A gene patent case now in the Supreme Court is attracting a lot of attention, not only because of its importance to scientific research and health care but also because of its potential free speech implications.
Association for Molecular Pathology v. Myriad Genetics challenges the validity of patents held by Myriad on the BRCA1 and BRCA2 gene, which, in mutated form, are associated with an increased risk of breast and ovarian cancer. According to the brief of scientists, doctors, and patients who brought the case, the patent gives Myriad “control over a body of knowledge and over pure information,” which “is impermissible” under the First Amendment because it denies individuals access to information about their own genetic characteristics and inhibits scientific research.
The Court may not reach the First Amendment issue if it decides that genes, which are “a product of nature,” can’t be patented. Regardless, it’s unlikely that the case will fully resolve all the issues related to gene patents, which pose the same kind of tension with the First Amendment that’s familiar in copyright disputes, regarding the ability to use, share, or build on pre-existing creations and discoveries.

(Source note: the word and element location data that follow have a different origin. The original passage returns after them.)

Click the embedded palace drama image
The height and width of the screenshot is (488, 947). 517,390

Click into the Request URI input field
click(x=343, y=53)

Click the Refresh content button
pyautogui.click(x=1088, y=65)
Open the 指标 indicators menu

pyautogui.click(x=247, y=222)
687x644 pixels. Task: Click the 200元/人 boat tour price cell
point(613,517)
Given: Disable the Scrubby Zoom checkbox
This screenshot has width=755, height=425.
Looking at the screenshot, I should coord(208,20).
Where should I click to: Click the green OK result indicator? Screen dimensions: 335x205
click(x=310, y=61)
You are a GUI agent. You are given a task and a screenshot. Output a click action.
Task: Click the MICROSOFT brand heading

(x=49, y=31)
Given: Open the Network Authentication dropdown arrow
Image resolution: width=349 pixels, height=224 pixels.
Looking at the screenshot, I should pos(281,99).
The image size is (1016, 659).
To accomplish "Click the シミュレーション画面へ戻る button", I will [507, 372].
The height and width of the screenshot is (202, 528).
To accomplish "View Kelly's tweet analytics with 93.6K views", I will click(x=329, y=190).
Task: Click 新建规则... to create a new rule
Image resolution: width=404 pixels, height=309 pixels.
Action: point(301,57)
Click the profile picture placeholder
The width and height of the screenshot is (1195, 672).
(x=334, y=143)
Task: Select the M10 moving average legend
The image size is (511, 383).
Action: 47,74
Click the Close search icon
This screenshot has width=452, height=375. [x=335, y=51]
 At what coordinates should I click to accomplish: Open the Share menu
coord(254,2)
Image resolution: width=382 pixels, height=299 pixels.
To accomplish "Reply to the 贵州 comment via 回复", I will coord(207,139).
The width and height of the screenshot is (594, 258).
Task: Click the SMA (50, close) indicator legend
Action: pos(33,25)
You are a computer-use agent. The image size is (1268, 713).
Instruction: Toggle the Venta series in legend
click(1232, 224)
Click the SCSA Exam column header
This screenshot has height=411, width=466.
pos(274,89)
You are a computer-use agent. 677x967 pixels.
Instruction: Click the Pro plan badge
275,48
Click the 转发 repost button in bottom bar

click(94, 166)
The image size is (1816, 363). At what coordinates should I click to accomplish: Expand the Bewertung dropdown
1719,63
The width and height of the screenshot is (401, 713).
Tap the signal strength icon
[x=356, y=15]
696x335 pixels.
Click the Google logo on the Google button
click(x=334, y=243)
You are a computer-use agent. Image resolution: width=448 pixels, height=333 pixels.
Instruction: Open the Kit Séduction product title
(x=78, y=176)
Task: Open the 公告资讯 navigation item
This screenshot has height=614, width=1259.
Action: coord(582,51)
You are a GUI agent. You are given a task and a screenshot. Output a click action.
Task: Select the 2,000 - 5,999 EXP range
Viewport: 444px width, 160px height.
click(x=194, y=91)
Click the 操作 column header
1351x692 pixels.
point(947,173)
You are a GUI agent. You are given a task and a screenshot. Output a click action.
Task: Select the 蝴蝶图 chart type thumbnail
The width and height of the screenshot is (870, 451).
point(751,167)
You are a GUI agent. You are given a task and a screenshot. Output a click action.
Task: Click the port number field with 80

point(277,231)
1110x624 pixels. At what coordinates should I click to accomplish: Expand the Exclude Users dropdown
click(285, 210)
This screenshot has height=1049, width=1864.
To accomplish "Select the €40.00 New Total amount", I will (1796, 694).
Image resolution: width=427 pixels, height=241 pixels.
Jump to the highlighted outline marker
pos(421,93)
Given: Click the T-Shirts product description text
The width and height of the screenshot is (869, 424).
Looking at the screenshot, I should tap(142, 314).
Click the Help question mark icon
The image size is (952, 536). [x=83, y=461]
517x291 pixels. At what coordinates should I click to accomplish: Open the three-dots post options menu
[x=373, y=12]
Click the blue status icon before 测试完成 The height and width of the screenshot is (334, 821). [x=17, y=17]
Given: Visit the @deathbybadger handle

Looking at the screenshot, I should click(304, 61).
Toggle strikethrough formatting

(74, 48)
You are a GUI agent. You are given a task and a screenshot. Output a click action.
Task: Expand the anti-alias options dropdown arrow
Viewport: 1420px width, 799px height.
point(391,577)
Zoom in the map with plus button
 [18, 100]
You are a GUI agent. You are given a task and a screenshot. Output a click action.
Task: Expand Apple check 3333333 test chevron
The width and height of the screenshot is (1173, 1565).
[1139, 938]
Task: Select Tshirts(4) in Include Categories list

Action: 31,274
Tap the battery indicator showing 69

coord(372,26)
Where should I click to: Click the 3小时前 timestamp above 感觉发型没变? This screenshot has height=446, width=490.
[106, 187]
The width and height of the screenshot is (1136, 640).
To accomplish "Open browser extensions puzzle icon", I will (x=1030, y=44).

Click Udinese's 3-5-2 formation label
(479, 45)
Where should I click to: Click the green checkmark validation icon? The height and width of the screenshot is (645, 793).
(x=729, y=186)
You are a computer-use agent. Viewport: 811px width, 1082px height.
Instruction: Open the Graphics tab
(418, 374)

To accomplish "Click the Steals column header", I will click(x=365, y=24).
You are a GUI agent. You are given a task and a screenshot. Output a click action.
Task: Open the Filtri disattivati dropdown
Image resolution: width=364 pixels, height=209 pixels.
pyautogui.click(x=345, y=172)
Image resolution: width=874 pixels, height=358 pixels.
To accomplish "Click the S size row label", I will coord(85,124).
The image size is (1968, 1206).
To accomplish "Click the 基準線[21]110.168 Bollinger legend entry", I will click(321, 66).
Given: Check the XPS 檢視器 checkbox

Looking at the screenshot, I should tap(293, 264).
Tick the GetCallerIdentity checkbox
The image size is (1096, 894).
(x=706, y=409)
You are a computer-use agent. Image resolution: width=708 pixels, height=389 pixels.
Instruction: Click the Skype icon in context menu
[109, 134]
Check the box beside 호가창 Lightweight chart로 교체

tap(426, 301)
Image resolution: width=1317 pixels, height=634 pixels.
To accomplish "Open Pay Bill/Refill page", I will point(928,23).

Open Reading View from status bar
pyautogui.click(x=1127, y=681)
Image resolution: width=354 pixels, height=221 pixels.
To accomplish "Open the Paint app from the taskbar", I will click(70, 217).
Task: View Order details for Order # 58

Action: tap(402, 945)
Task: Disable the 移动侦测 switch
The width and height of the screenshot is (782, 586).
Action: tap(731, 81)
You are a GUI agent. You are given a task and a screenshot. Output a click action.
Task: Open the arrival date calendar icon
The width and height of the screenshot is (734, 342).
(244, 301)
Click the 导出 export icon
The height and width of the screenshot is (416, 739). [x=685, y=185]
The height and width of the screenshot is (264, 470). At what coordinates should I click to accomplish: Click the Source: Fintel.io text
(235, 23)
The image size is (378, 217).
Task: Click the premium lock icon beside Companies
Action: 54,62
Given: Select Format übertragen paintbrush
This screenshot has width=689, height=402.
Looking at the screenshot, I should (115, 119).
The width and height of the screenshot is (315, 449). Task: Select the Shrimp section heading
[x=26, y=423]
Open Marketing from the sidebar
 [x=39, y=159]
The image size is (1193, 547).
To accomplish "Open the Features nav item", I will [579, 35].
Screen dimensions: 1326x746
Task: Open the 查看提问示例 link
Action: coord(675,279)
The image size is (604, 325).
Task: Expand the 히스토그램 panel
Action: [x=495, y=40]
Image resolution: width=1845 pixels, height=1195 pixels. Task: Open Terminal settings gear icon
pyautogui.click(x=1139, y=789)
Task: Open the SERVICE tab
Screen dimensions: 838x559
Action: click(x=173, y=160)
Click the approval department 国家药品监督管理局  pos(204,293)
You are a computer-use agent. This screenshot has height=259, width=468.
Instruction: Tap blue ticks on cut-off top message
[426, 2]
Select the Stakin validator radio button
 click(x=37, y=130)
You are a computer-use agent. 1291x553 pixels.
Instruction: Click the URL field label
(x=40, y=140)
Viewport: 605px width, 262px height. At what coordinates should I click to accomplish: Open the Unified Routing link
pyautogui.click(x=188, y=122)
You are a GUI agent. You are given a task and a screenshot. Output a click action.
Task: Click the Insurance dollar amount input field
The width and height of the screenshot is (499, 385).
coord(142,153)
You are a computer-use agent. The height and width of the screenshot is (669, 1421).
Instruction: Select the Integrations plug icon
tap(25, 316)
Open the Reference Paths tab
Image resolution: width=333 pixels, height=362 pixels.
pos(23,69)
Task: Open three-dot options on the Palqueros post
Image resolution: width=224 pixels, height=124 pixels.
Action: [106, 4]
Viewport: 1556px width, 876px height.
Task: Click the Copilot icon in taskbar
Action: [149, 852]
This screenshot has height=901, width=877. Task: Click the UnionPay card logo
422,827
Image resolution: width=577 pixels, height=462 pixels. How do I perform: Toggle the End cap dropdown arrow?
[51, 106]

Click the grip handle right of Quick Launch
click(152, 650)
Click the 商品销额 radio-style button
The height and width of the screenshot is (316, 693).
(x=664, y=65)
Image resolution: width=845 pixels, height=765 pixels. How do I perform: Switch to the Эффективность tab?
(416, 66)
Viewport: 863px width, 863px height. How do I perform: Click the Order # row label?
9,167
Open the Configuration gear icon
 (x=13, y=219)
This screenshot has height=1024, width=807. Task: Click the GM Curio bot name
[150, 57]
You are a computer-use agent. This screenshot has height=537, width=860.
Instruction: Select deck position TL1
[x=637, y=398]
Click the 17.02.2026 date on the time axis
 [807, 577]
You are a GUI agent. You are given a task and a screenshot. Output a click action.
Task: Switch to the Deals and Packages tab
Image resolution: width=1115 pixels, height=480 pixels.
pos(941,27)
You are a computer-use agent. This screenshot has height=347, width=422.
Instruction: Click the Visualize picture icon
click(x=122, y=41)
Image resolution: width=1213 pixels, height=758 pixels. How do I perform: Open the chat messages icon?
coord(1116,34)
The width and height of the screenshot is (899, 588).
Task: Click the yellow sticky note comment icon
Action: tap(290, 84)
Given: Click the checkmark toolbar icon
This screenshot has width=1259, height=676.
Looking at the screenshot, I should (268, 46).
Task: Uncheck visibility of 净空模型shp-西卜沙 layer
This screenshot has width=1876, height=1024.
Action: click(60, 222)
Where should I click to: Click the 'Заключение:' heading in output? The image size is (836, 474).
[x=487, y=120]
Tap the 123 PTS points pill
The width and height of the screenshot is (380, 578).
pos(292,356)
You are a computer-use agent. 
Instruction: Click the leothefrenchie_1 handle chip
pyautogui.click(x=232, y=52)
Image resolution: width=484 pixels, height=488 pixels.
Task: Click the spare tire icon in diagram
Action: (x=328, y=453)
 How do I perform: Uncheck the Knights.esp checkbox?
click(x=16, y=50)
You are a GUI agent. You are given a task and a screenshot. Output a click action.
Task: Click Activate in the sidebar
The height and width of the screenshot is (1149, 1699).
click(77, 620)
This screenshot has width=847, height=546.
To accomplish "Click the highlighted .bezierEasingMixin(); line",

Ward Churchill: In the News—and the Courts—Again
After Ward Churchill, a tenured professor at the University of Colorado, wrote a controversial article about the September 11, 2001 terrorist attacks, Colorado officials demanded that he be fired. University administrators acknowledged that Churchill couldn’t be fired for expressing unpopular views but launched an investigation seeking academic grounds for his dismissal. Churchill was eventually terminated for “academic misconduct.” He countered with a lawsuit alleging that he’d been terminated “in retaliation for his politically controversial but constitutionally protected speech.”
In a case that raises troubling questions about academic freedom, the jury agreed with Churchill, but the judgment was vacated on the ground that the Regents had acted in a “quasi-judicial” capacity and thus enjoyed the same kind of immunity that protects judges from liability to dissatisfied parties in cases they decide. Churchill is now asking the U.S. Supreme Court to overturn this decision.
Arizona: State of Confusion
The saga over the fate of Arizona’s Mexican-American Studies Program (MAS) just got more confusing (see CN116). In Acosta v. Huppenthal, a federal district court upheld most of a state law banning the teaching of ethnic studies.
However, in a separate decision in a long-running school desegregation case, a different federal judge issued an order that, according to the U.S. Department of Justice, requires Tucson schools to adopt “culturally responsive curricula to engage and increase the academic achievement of African-American and Latino students [and] programs to support [their] academic success and engagement.” In fact, MAS was originally developed in response to an earlier ruling in this case. How these apparently conflicting decisions will actually be reconciled remains to be seen.
In an interesting twist, on March 20 John Pedicone, the superintendent of the Tucson Unified School District, announced his resignation, effective June 30, a year before his contract ends. Pedicone said disagreements over the way the district handled MAS “pushed other educational efforts off course.”
Harmful to Minors: Butt v. State of Utah
NCAC routinely encounters censorship to protect minors from allegedly “harmful” material. Unfortunately, the Supreme Court recently declined to hear the case Butt v. Utah, which might have provided much-needed guidance about the permissible scope of state “harmful to minors” laws by clarifying that representations of nudity don’t lose First Amendment protection just because minors might be exposed to them.
We’re grateful to Jenner & Block, whose pro bono assistance allowed NCAC to make these arguments to the Court in an amicus curiae brief.